Furthermore, the appellant’s fourth counterclaim, seeking damages for tortious interference with business relations, was also properly dismissed. To be actionable, interference with business relations must be effected by unlawful means or, under the theory of prima facie tort, by lawful means without justification (see, Quail Ridge Assocs. v Chemical Bank, 162 AD2d 917, 919; Mandelblatt v Devon Stores, 132 AD2d 162, 168). Here, even liberally construing the pleading in the light most favorable to the appellant and accepting all factual allegations as true (see, Guggenheimer v Ginzburg, 43 NY2d 268, 275; Rovello v Orofino Realty Co., 40 NY2d 633, 634), the fourth counterclaim fails to state a cause of action because there is no indication that the plaintiff used unlawful means to interfere with any relationship the appellant had with third parties, or that the alleged acts of interference, though lawful, were prompted solely by malice or ill will (see, Quail Ridge Assocs. v Chemical Bank, supra; Mandelblatt v Devon Stores, supra).

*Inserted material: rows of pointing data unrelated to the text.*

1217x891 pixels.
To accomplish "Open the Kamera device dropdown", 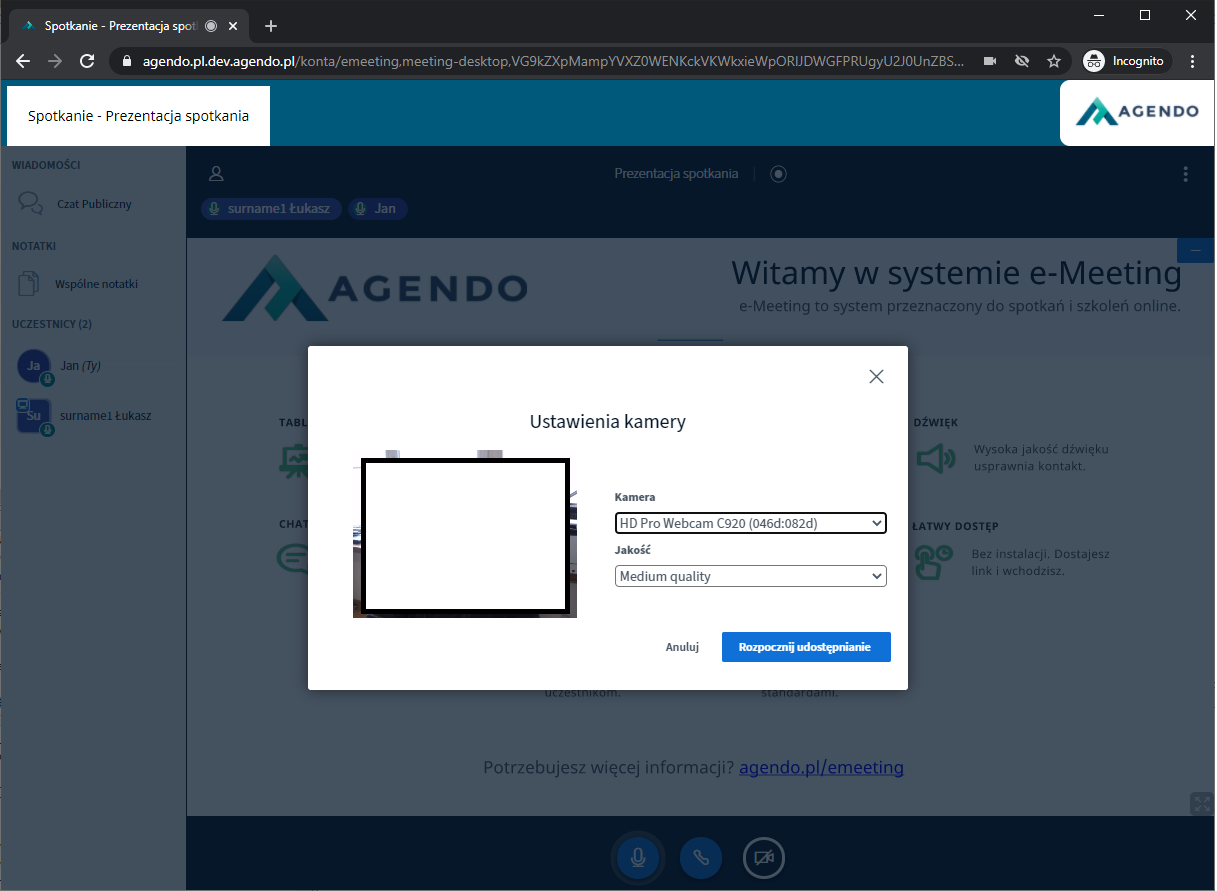I will click(x=750, y=523).
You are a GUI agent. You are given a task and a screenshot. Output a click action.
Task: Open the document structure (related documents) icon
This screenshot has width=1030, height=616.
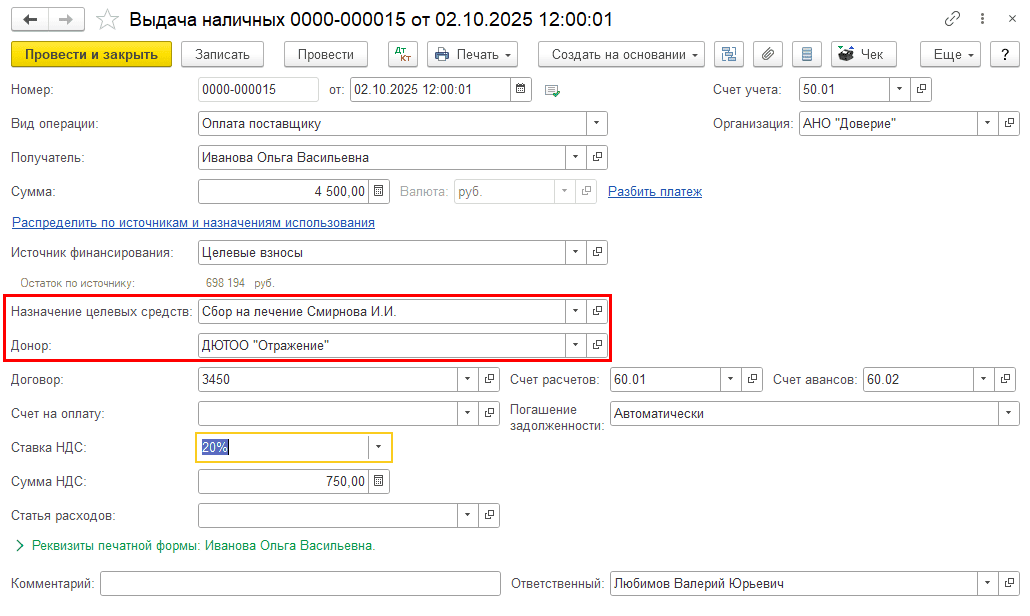pyautogui.click(x=728, y=54)
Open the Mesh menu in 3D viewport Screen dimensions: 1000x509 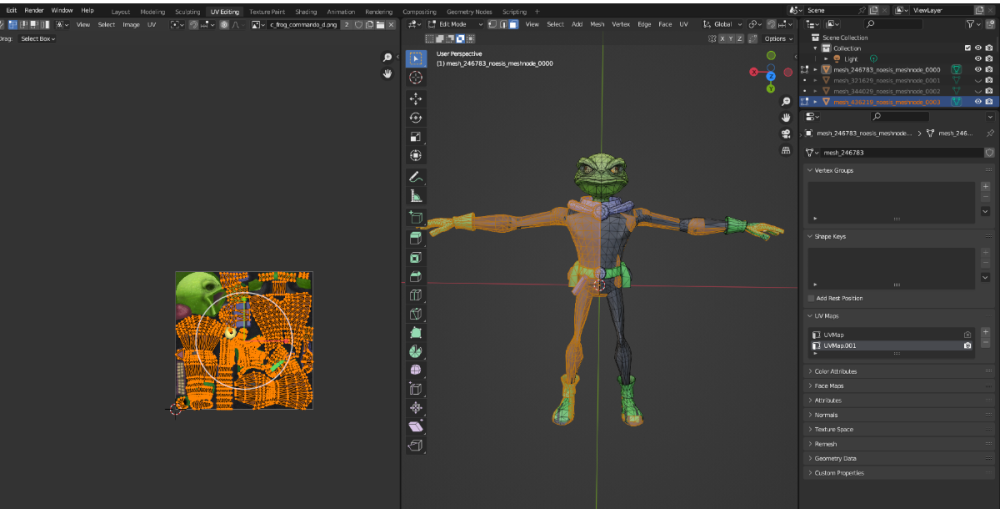[x=597, y=24]
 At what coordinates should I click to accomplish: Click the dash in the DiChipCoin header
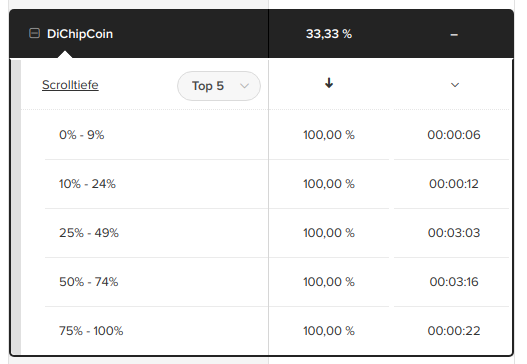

We find, however, that the appellant’s fifth counterclaim states a claim to recover damages on a theory of unjust enrichment. “The essence of unjust enrichment is that one party has received money or a benefit at the expense of another” (City of Syracuse v R.A.C. Holding, 258 AD2d 905, 906; see also, Naka-mura v Fujii, 253 AD2d 387; Cohn v Rothman-Goodman Mgt. Corp., 155 AD2d 579). The fifth counterclaim charges that the plaintiffs son, who was formerly the administrator of the appellant’s nursing home, used the appellant’s funds to pay the school taxes on a parcel of property owned by the plaintiff, despite the fact that the appellant was under no legal or equitable obligation to make such payments. These allegations are sufficient to permit the appellant to seek recovery of the funds allegedly expended to pay school taxes on the plaintiffs property (see, Bennett v John, 151 AD2d 711). Although the appellant’s sixth counterclaim is also predicated upon the alleged[*418] payment of school taxes, it requests the imposition of an equitable lien on the plaintiff’s property equivalent to the amount of school taxes paid with its funds. This counterclaim cannot stand because the remedy of an equitable lien is unwarranted where damages lie for unjust enrichment (see, Meehan v Mee-han, 227 AD2d 268; Bennett v John, supra). Ritter, J. P., Thompson, Krausman and Florio, JJ., concur.